** EXERCISE AIM **
Check the entries below for lines with "computer"; report only how many there are.

** THE DATA **
*** Block opens ***
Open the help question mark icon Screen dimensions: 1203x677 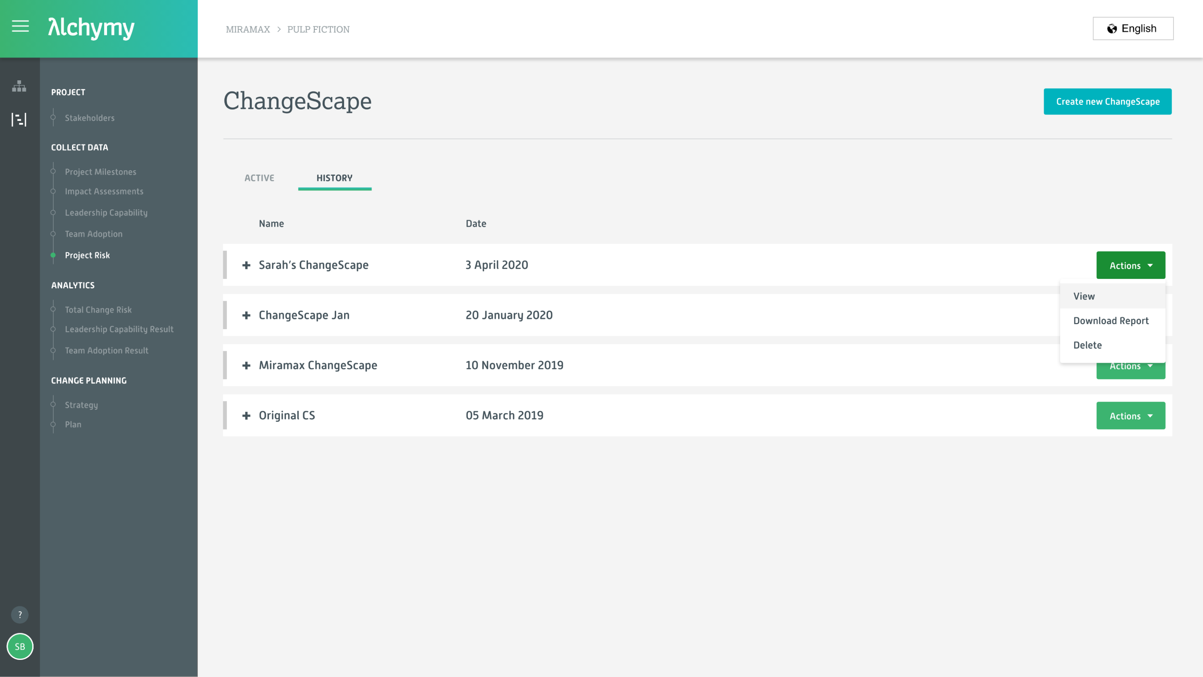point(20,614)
*** Block closes ***
*** Block opens ***
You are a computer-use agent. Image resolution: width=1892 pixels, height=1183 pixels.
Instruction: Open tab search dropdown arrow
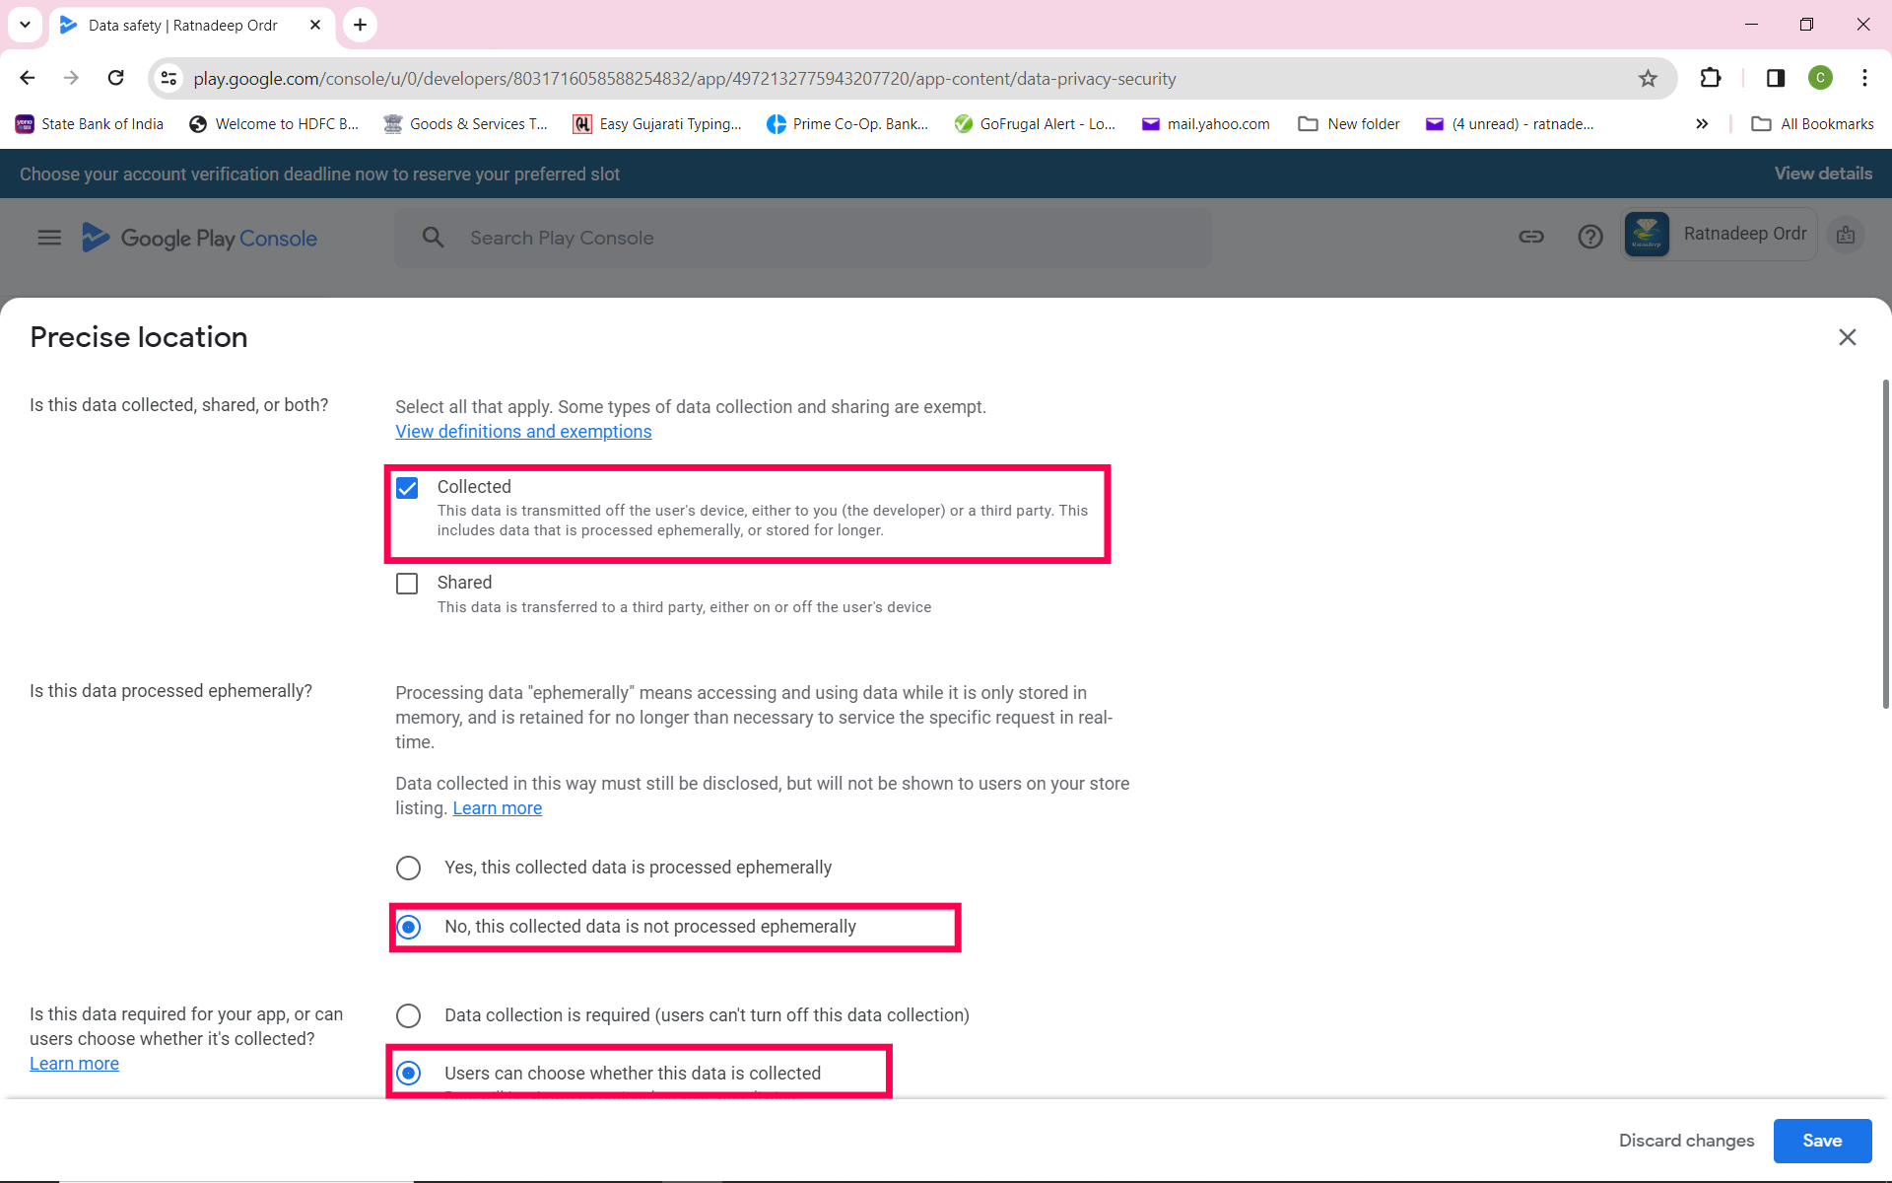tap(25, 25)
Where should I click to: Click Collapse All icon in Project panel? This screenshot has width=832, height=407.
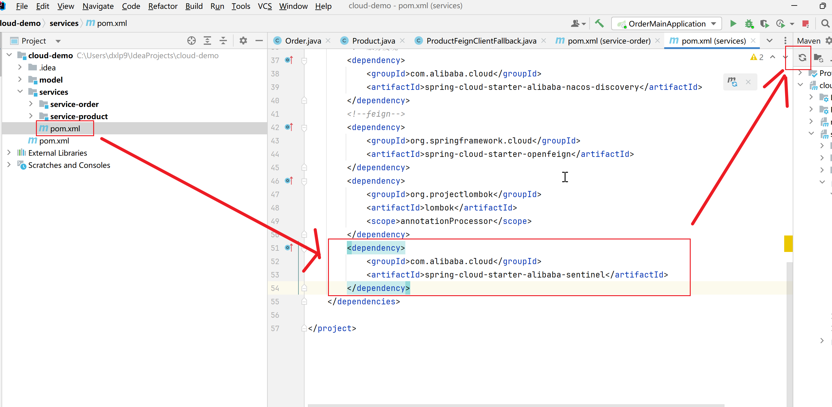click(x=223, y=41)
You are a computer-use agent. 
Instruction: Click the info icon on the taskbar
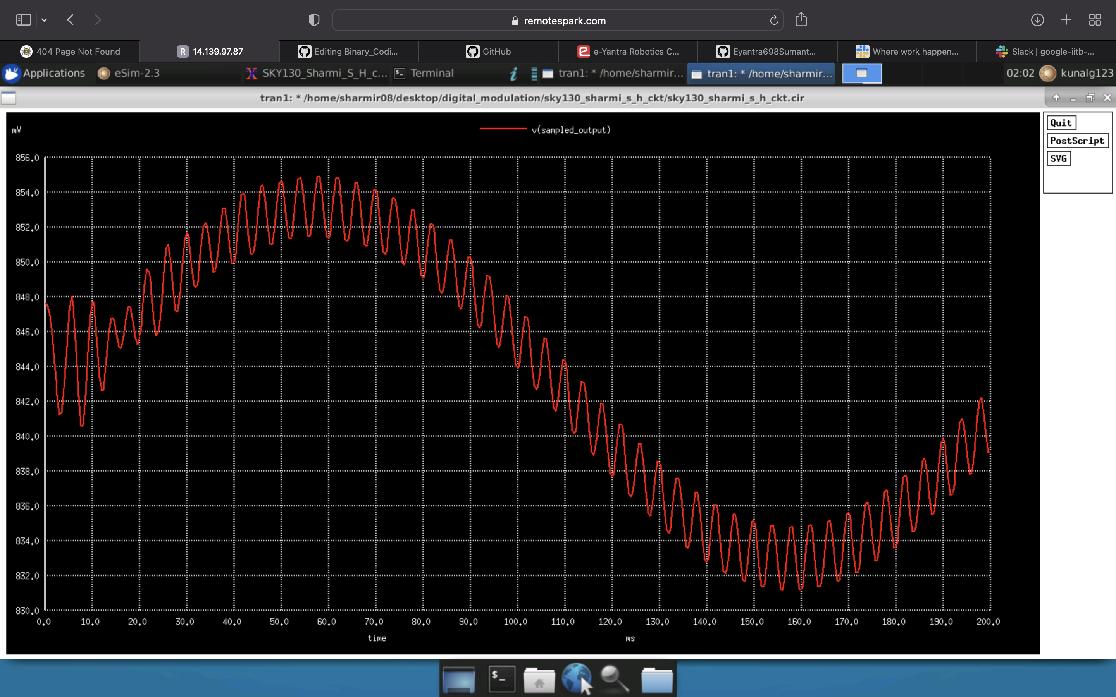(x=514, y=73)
*** Block closes ***
** EXERCISE RESULT **
2